5) Security is our first value.
We have an internal focus on the value and importance of security. We are continually discussing how we improve Lasso from a security standpoint.
6) We will check your code for you ourselves.
We are introducing and will be pushing more and more code auditing services and training opportunities with a focus on security and writing secure code. We believe that through training and documentation, we can help the Lasso community keep and improve its strength in the development world.
7) We will protect your client of something happens to you.
If you are a Certified Lasso Developer, we offer the additional security benefit in case of the worst-case scenario of your demise—which is the most likely point at which your client would be attacked—that we will step in and ensure that your client is protected as well. In future we have plans to start an end-user database to maintain "Lasso-Signed" websites to ensure that websites using Lasso are using "known versions". Then CLDs who are interested can ensure that websites using said versions can be immediately contacted when a vulnerability arises.
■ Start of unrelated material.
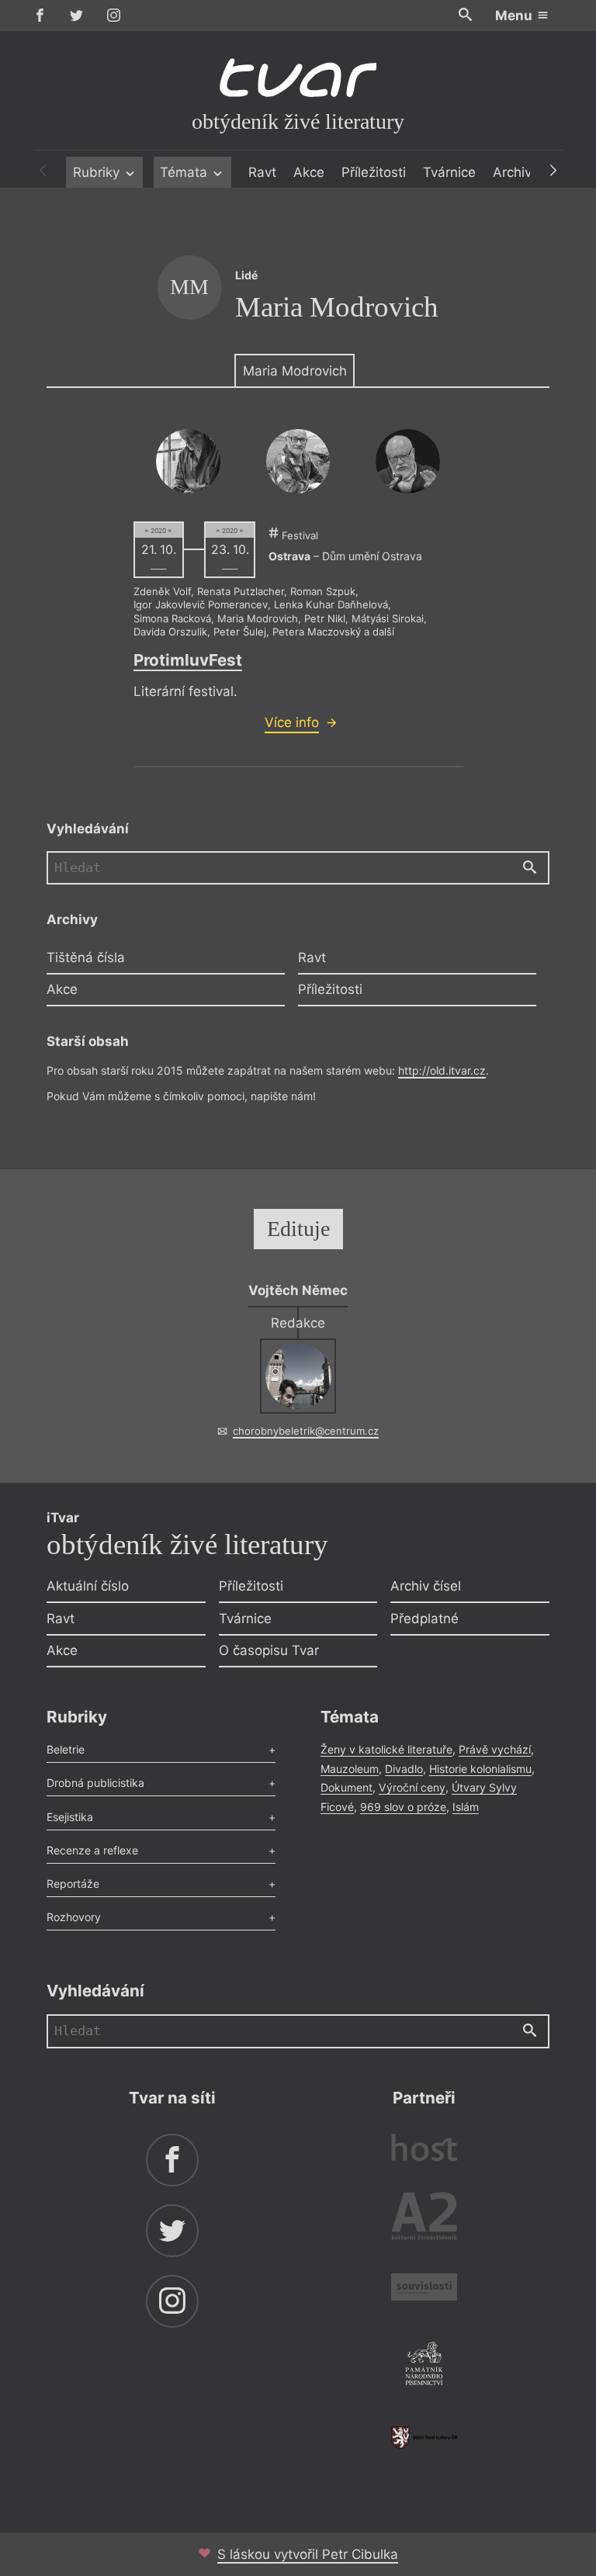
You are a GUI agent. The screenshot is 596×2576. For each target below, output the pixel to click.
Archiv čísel (425, 1586)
We will maintain this focus on security far into the future. It is our core value.
At the bottom of all of this is a simple but compelling reason to purchase and use Lasso.
We spent tens of thousands of dollars at Treefrog doing a market survey to determine the most important thing to people when building their website (more specifically, in choosing a CMS). The number of answer, across the board, which was completely unexpected: is that people wanted their website to be secure.
Not only is this security benefit a real benefit, but the additional savings to the client are significant. This extends far beyond the cost of prototyping and initial build and into the total cost of ownership of a project in the long term.
Do not be afraid to tell your clients about this benefit of Lasso. It is real, and it has value to to you and your clients above what you have paid for the product.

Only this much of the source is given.